**AIM OF THE EXERCISE**
Write out every single entry exactly.

**DATA**

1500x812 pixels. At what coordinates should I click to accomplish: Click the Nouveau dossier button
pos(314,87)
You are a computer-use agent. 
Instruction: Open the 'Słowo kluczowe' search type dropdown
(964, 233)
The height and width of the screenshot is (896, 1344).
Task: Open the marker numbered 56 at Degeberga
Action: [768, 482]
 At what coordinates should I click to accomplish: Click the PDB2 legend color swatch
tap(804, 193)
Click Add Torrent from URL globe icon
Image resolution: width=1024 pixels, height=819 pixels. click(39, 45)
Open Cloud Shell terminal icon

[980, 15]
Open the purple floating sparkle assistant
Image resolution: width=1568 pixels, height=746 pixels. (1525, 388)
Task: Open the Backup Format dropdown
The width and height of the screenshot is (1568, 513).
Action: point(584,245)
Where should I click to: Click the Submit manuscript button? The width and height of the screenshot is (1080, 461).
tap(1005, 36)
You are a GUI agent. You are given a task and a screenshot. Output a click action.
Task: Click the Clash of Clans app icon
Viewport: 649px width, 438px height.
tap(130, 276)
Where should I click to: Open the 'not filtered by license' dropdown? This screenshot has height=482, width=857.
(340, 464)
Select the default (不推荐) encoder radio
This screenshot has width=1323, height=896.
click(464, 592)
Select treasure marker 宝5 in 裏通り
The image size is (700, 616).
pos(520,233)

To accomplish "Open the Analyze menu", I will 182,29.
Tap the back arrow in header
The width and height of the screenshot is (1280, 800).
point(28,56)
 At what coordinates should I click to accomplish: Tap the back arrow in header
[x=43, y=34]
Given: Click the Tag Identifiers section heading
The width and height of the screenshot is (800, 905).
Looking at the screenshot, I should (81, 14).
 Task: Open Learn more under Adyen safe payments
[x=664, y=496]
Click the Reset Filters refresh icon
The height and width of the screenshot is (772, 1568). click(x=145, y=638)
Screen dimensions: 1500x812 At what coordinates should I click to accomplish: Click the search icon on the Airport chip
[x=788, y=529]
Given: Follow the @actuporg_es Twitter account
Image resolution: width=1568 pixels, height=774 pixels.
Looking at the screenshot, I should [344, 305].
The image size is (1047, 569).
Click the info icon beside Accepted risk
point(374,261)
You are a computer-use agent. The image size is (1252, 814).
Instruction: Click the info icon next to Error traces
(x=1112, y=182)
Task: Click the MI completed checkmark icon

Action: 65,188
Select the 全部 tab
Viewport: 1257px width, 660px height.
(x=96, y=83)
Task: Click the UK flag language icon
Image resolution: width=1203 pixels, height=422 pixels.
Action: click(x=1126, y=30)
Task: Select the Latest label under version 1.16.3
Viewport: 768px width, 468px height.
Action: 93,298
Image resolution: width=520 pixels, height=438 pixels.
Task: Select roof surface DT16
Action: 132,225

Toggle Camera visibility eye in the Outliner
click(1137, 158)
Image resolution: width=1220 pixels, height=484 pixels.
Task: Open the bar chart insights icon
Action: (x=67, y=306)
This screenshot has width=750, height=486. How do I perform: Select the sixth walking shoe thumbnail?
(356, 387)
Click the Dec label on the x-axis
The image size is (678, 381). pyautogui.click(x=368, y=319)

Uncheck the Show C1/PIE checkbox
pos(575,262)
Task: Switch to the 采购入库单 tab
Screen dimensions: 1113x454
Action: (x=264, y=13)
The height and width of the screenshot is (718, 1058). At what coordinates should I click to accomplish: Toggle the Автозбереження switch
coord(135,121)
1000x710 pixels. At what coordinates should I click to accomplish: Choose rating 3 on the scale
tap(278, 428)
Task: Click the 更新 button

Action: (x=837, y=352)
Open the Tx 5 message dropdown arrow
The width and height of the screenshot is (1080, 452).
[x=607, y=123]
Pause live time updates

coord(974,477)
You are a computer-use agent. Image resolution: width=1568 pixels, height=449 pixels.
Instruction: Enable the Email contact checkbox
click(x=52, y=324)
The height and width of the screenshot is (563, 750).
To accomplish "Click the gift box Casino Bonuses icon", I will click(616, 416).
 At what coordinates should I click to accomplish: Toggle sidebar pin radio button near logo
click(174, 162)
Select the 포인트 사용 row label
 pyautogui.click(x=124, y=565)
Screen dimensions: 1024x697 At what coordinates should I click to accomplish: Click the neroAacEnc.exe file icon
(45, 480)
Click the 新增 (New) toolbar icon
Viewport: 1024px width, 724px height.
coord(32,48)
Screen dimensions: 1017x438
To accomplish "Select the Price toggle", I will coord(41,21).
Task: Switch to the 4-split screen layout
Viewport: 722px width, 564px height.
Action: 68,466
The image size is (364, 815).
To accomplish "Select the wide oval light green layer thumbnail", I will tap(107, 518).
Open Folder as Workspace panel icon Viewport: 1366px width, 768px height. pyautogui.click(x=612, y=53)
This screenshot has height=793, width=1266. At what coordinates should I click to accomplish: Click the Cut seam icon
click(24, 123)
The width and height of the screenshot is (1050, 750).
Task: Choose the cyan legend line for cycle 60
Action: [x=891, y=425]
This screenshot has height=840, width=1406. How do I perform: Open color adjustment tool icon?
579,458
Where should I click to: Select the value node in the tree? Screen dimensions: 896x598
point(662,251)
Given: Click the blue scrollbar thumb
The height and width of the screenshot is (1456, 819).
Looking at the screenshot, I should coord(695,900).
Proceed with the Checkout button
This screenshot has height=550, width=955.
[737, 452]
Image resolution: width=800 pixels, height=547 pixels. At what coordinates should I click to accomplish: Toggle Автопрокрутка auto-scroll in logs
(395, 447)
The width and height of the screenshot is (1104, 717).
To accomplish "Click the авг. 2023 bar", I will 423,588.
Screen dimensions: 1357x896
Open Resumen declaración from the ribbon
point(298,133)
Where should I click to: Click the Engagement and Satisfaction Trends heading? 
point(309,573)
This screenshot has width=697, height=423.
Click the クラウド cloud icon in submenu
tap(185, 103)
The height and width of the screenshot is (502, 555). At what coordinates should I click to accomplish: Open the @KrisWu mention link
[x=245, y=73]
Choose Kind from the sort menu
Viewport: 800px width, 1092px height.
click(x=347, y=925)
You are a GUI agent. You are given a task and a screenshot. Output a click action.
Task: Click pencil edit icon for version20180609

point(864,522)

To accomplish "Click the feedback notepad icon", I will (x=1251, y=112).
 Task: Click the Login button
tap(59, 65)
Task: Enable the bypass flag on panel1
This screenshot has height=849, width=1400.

**SOLUTION FOR THIS PROBLEM**
1500x812 pixels. At what coordinates should I click to accomplish: Click the Nouveau dossier button
pos(314,87)
You are a computer-use agent. 
Instruction: Open the 'Słowo kluczowe' search type dropdown
(964, 233)
The height and width of the screenshot is (896, 1344).
Task: Open the marker numbered 56 at Degeberga
Action: [768, 482]
 At what coordinates should I click to accomplish: Click the PDB2 legend color swatch
tap(804, 193)
Click Add Torrent from URL globe icon
Image resolution: width=1024 pixels, height=819 pixels. click(39, 45)
Open Cloud Shell terminal icon

[980, 15]
Open the purple floating sparkle assistant
Image resolution: width=1568 pixels, height=746 pixels. (1525, 388)
Task: Open the Backup Format dropdown
The width and height of the screenshot is (1568, 513).
Action: point(584,245)
Where should I click to: Click the Submit manuscript button? The width and height of the screenshot is (1080, 461).
tap(1005, 36)
You are a GUI agent. You are given a task and a screenshot. Output a click action.
Task: Click the Clash of Clans app icon
Viewport: 649px width, 438px height.
tap(130, 276)
Where should I click to: Open the 'not filtered by license' dropdown? This screenshot has height=482, width=857.
(340, 464)
Select the default (不推荐) encoder radio
This screenshot has width=1323, height=896.
click(464, 592)
Select treasure marker 宝5 in 裏通り
The image size is (700, 616).
pos(520,233)

To accomplish "Open the Analyze menu", I will 182,29.
Tap the back arrow in header
The width and height of the screenshot is (1280, 800).
point(28,56)
 At what coordinates should I click to accomplish: Tap the back arrow in header
[x=43, y=34]
Given: Click the Tag Identifiers section heading
The width and height of the screenshot is (800, 905).
Looking at the screenshot, I should (81, 14).
 Task: Open Learn more under Adyen safe payments
[x=664, y=496]
Click the Reset Filters refresh icon
The height and width of the screenshot is (772, 1568). click(x=145, y=638)
Screen dimensions: 1500x812 At what coordinates should I click to accomplish: Click the search icon on the Airport chip
[x=788, y=529]
Given: Follow the @actuporg_es Twitter account
Image resolution: width=1568 pixels, height=774 pixels.
Looking at the screenshot, I should [344, 305].
The image size is (1047, 569).
Click the info icon beside Accepted risk
point(374,261)
You are a computer-use agent. The image size is (1252, 814).
Instruction: Click the info icon next to Error traces
(x=1112, y=182)
Task: Click the MI completed checkmark icon

Action: 65,188
Select the 全部 tab
Viewport: 1257px width, 660px height.
(x=96, y=83)
Task: Click the UK flag language icon
Image resolution: width=1203 pixels, height=422 pixels.
Action: click(x=1126, y=30)
Task: Select the Latest label under version 1.16.3
Viewport: 768px width, 468px height.
Action: 93,298
Image resolution: width=520 pixels, height=438 pixels.
Task: Select roof surface DT16
Action: 132,225

Toggle Camera visibility eye in the Outliner
click(1137, 158)
Image resolution: width=1220 pixels, height=484 pixels.
Task: Open the bar chart insights icon
Action: (x=67, y=306)
This screenshot has width=750, height=486. How do I perform: Select the sixth walking shoe thumbnail?
(356, 387)
Click the Dec label on the x-axis
The image size is (678, 381). pyautogui.click(x=368, y=319)

Uncheck the Show C1/PIE checkbox
pos(575,262)
Task: Switch to the 采购入库单 tab
Screen dimensions: 1113x454
Action: (x=264, y=13)
The height and width of the screenshot is (718, 1058). At what coordinates should I click to accomplish: Toggle the Автозбереження switch
coord(135,121)
1000x710 pixels. At what coordinates should I click to accomplish: Choose rating 3 on the scale
tap(278, 428)
Task: Click the 更新 button

Action: (x=837, y=352)
Open the Tx 5 message dropdown arrow
The width and height of the screenshot is (1080, 452).
[x=607, y=123]
Pause live time updates

coord(974,477)
You are a computer-use agent. Image resolution: width=1568 pixels, height=449 pixels.
Instruction: Enable the Email contact checkbox
click(x=52, y=324)
The height and width of the screenshot is (563, 750).
To accomplish "Click the gift box Casino Bonuses icon", I will click(616, 416).
 At what coordinates should I click to accomplish: Toggle sidebar pin radio button near logo
click(174, 162)
Select the 포인트 사용 row label
 pyautogui.click(x=124, y=565)
Screen dimensions: 1024x697 At what coordinates should I click to accomplish: Click the neroAacEnc.exe file icon
(45, 480)
Click the 新增 (New) toolbar icon
Viewport: 1024px width, 724px height.
coord(32,48)
Screen dimensions: 1017x438
To accomplish "Select the Price toggle", I will coord(41,21).
Task: Switch to the 4-split screen layout
Viewport: 722px width, 564px height.
Action: 68,466
The image size is (364, 815).
To accomplish "Select the wide oval light green layer thumbnail", I will tap(107, 518).
Open Folder as Workspace panel icon Viewport: 1366px width, 768px height. pyautogui.click(x=612, y=53)
This screenshot has height=793, width=1266. At what coordinates should I click to accomplish: Click the Cut seam icon
click(24, 123)
The width and height of the screenshot is (1050, 750).
Task: Choose the cyan legend line for cycle 60
Action: [x=891, y=425]
This screenshot has height=840, width=1406. How do I perform: Open color adjustment tool icon?
579,458
Where should I click to: Select the value node in the tree? Screen dimensions: 896x598
point(662,251)
Given: Click the blue scrollbar thumb
The height and width of the screenshot is (1456, 819).
Looking at the screenshot, I should coord(695,900).
Proceed with the Checkout button
This screenshot has height=550, width=955.
[737, 452]
Image resolution: width=800 pixels, height=547 pixels. At what coordinates should I click to accomplish: Toggle Автопрокрутка auto-scroll in logs
(395, 447)
The width and height of the screenshot is (1104, 717).
To accomplish "Click the авг. 2023 bar", I will 423,588.
Screen dimensions: 1357x896
Open Resumen declaración from the ribbon
point(298,133)
Where should I click to: Click the Engagement and Satisfaction Trends heading? 
point(309,573)
This screenshot has width=697, height=423.
Click the クラウド cloud icon in submenu
tap(185, 103)
The height and width of the screenshot is (502, 555). At what coordinates should I click to accomplish: Open the @KrisWu mention link
[x=245, y=73]
Choose Kind from the sort menu
Viewport: 800px width, 1092px height.
click(x=347, y=925)
You are a GUI agent. You are given a task and a screenshot. Output a click action.
Task: Click pencil edit icon for version20180609

point(864,522)

To accomplish "Click the feedback notepad icon", I will (x=1251, y=112).
 Task: Click the Login button
tap(59, 65)
Task: Enable the bypass flag on panel1
This screenshot has height=849, width=1400.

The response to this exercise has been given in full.